One of the most important features of a library filtering system is the ability to add white lists. A white list is a list of websites or URLs which is not to be blocked. White lists allow libraries to ensure that they have control over the filters they install.

One way of compiling white lists is to simply take a book mark file and add all the sites it contains. This is efficient and means that a librarian’s work creating resources for a particular topic can be easily integrated into an internet filter which allows white lists. Similarly, it is quite easy to make a white list using third party resources such as the Kaiser Filter study’s list of 100,000 health sites.

However, the next step is the creation and sharing of specific topic white lists. While these can be compiled by hand, a better alternative exists: the spider. A spider is a little bit of code which follows hyperlinks around the web and stores the URLs it finds. Set a spider on a single website from a Google search and it will follow all of the links from that site out onto the internet.

Using a spider a librarian can compile a list of sites on a given topic in a matter of minutes. Depending upon how the spider is set, this sort of raw list can include hundreds, sometimes thousands, of sites.
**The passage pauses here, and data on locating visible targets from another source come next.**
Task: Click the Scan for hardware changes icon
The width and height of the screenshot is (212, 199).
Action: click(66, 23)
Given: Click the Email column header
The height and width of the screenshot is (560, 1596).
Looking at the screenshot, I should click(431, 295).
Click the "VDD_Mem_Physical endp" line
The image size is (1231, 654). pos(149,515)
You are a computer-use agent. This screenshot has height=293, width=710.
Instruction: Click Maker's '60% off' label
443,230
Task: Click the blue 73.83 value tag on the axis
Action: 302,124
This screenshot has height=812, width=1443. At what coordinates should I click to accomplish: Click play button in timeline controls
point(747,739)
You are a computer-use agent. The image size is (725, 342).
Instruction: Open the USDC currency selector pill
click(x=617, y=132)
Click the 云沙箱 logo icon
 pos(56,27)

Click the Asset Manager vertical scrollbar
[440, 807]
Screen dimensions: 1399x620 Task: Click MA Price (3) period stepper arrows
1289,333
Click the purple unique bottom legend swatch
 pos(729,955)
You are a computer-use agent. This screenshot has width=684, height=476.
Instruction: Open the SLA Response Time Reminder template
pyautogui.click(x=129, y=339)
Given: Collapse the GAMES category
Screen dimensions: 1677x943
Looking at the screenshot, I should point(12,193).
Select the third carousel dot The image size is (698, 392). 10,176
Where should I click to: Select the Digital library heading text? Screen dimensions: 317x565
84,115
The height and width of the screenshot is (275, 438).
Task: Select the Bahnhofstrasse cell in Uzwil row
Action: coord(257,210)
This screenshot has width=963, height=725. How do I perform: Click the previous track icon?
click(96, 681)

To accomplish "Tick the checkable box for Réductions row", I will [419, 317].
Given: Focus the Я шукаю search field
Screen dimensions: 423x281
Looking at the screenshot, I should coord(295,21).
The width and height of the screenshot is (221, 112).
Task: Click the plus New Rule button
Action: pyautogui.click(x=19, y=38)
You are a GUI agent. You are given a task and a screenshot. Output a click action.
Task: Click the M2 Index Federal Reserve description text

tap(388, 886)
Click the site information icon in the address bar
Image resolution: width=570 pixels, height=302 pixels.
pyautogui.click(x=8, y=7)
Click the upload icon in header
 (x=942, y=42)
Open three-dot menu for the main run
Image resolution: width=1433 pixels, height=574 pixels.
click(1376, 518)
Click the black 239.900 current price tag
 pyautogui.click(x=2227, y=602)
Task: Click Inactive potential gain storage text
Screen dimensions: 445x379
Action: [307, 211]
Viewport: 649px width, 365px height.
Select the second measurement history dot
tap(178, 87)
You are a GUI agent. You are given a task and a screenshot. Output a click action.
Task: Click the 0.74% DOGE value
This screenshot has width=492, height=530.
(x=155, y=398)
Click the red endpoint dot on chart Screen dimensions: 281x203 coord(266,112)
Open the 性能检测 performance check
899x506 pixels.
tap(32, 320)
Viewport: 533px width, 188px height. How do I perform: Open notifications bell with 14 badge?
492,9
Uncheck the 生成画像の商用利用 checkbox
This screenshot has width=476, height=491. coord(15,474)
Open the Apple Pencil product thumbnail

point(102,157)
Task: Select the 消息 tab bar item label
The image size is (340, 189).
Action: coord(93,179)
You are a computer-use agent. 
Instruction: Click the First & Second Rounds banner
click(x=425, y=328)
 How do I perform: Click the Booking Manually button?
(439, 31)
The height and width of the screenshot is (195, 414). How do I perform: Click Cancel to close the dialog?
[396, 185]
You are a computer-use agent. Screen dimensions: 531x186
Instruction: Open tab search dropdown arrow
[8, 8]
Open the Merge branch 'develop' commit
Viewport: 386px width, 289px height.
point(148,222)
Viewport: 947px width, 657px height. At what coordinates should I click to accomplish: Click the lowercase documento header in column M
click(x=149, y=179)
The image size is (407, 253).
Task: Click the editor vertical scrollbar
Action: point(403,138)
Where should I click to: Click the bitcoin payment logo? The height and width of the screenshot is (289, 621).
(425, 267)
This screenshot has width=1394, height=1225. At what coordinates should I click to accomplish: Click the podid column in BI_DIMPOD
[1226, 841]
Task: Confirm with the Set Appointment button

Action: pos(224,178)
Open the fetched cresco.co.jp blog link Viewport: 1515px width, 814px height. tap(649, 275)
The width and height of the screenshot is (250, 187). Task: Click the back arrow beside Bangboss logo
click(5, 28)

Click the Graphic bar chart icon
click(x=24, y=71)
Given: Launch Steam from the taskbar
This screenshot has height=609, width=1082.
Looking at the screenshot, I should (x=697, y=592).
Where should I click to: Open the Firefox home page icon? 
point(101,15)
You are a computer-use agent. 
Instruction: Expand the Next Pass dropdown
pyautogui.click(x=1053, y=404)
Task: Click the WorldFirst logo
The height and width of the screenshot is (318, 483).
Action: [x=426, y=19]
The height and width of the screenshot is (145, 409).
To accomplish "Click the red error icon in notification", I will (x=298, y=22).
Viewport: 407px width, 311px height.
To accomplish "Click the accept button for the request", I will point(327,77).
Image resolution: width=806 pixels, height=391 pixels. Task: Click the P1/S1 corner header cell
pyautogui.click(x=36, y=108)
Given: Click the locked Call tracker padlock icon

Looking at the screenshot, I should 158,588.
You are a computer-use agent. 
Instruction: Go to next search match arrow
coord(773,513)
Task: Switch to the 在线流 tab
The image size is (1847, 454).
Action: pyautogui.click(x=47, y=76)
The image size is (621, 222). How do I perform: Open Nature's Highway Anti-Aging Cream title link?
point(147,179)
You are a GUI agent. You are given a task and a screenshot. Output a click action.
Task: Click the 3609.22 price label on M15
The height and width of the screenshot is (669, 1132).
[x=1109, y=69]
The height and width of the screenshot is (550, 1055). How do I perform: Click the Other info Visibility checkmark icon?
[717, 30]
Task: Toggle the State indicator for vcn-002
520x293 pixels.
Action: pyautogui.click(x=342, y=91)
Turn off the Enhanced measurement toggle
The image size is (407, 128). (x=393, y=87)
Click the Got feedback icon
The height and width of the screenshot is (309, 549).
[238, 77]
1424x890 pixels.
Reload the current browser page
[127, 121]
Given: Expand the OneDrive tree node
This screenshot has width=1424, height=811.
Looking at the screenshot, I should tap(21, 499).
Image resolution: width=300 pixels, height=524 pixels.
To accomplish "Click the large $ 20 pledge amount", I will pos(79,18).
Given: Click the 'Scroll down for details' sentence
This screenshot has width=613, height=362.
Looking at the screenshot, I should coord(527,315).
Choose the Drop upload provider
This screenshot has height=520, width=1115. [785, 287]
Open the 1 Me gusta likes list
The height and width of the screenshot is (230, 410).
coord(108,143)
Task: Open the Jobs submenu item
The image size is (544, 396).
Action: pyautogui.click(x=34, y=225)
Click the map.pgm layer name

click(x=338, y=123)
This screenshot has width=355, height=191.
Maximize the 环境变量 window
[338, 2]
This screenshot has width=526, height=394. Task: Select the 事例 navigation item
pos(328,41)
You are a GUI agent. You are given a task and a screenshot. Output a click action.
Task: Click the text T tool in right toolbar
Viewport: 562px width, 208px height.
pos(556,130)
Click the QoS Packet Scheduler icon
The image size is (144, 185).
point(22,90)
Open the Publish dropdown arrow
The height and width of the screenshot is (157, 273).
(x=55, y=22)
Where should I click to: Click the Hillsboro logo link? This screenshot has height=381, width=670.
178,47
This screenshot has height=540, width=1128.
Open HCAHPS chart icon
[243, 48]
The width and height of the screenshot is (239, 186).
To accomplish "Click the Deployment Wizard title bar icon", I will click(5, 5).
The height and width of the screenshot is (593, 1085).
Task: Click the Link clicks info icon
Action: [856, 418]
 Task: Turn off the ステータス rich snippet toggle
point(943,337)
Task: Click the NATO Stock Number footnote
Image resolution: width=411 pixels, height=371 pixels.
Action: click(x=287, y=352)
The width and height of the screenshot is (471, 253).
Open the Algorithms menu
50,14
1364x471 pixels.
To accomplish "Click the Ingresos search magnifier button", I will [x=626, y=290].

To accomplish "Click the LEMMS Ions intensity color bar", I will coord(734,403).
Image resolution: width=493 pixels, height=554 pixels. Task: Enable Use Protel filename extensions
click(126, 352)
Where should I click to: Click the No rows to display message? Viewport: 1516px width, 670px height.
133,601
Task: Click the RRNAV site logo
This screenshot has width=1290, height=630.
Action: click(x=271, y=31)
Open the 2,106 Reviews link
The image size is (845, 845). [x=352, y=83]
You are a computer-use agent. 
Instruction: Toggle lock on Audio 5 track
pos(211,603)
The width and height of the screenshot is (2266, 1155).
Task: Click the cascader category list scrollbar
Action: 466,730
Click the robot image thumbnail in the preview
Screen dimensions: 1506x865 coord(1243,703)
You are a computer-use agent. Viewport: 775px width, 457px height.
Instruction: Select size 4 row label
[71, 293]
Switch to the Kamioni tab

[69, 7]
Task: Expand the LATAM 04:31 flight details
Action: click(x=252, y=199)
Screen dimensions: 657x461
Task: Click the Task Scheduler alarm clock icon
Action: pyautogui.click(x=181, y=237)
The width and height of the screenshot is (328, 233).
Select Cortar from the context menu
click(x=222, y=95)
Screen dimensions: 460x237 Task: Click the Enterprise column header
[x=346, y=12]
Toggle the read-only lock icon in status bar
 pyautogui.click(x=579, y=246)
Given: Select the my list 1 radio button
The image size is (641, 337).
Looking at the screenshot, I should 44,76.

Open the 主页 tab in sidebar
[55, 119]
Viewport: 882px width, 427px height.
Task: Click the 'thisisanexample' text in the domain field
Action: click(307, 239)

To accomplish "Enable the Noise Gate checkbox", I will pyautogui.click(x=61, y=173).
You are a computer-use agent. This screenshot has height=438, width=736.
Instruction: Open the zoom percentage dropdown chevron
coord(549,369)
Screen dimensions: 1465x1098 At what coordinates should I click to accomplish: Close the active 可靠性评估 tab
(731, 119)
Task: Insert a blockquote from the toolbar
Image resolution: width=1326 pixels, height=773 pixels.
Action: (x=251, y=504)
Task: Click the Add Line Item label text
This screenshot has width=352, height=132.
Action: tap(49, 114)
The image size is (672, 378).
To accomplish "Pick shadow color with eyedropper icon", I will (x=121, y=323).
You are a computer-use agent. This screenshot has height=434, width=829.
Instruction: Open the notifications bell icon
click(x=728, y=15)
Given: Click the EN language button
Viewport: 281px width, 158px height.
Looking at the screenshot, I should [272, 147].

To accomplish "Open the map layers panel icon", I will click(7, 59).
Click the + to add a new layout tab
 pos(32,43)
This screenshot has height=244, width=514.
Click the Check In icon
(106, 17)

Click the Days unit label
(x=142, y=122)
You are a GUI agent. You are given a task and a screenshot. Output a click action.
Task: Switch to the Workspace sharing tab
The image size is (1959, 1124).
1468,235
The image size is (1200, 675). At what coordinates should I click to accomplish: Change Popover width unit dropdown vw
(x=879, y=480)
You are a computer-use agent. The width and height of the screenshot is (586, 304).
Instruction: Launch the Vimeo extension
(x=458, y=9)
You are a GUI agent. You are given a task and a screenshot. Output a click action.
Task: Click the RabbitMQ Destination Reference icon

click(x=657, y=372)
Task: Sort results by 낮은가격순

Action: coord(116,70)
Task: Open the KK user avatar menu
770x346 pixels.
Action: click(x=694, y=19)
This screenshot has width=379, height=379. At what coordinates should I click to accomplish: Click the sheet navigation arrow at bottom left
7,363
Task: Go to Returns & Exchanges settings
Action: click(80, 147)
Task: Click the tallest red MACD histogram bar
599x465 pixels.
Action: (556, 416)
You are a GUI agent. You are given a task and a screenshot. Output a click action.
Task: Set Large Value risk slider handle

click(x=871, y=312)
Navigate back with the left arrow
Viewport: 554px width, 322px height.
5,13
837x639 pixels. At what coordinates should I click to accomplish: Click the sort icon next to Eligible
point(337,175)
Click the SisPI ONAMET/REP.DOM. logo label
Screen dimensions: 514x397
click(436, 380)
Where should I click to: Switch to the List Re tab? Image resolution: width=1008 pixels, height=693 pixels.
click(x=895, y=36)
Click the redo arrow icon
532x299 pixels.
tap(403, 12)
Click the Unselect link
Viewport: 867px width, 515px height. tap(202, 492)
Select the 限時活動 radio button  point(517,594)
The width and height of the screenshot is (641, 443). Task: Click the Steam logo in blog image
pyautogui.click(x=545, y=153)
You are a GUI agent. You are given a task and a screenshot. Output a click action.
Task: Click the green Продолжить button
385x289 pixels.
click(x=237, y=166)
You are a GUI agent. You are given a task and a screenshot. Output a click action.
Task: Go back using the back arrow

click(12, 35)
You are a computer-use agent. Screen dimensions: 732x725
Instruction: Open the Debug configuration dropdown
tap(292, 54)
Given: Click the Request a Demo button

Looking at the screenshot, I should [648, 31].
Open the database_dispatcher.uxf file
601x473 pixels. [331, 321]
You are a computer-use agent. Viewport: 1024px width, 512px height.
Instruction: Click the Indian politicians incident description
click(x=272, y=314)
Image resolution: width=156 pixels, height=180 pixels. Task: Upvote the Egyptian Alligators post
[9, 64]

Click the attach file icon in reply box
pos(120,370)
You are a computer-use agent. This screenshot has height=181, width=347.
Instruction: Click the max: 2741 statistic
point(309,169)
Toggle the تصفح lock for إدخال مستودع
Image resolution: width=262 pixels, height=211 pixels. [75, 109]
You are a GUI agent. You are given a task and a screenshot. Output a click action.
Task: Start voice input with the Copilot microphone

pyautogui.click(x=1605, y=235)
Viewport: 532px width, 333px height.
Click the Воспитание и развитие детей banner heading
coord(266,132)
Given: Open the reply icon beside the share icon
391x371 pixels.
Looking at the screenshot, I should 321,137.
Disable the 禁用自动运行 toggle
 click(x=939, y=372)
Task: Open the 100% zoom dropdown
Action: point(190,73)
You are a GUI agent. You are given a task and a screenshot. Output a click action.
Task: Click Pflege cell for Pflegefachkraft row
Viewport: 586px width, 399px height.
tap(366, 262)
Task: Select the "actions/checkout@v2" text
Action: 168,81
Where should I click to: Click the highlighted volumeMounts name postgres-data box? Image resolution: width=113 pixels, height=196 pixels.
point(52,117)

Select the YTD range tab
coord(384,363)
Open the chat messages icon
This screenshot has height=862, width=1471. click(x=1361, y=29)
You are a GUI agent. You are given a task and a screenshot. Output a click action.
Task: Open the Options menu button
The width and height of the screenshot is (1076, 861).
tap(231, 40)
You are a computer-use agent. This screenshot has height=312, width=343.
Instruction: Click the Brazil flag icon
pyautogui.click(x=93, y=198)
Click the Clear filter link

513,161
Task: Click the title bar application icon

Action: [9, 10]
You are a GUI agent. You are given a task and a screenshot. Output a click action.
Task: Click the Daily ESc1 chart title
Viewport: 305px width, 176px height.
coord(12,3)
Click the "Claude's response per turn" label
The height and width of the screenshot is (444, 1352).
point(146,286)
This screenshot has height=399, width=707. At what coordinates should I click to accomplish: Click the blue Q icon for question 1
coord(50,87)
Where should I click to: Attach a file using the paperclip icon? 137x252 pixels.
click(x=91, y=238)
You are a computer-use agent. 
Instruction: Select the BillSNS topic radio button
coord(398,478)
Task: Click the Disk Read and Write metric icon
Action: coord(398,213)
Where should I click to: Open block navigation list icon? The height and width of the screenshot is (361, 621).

This raw list is the beginning of a topic white list.

Spidering strategies often include multiple passes and beginning the spider at different websites; but the goal is the same, to build a comprehensive raw list of topic related sites.

It is vital to remember that spiders are remarkably dumb animals. They go after every link. So a raw list has to be edited. But the editing process is a fairly straightforward process of eliminating duplicates and irrelevant sites. Once this pruning has been done a spidered list becomes a number of different things.

First, it is a resource in itself for a library. A library can direct its users to a webpage or pages where lists or useful websites are grouped by category.

Second, it is potentially a resource for all libraries as these lists can easily be shared and posted to a central location (perhaps the ALA.)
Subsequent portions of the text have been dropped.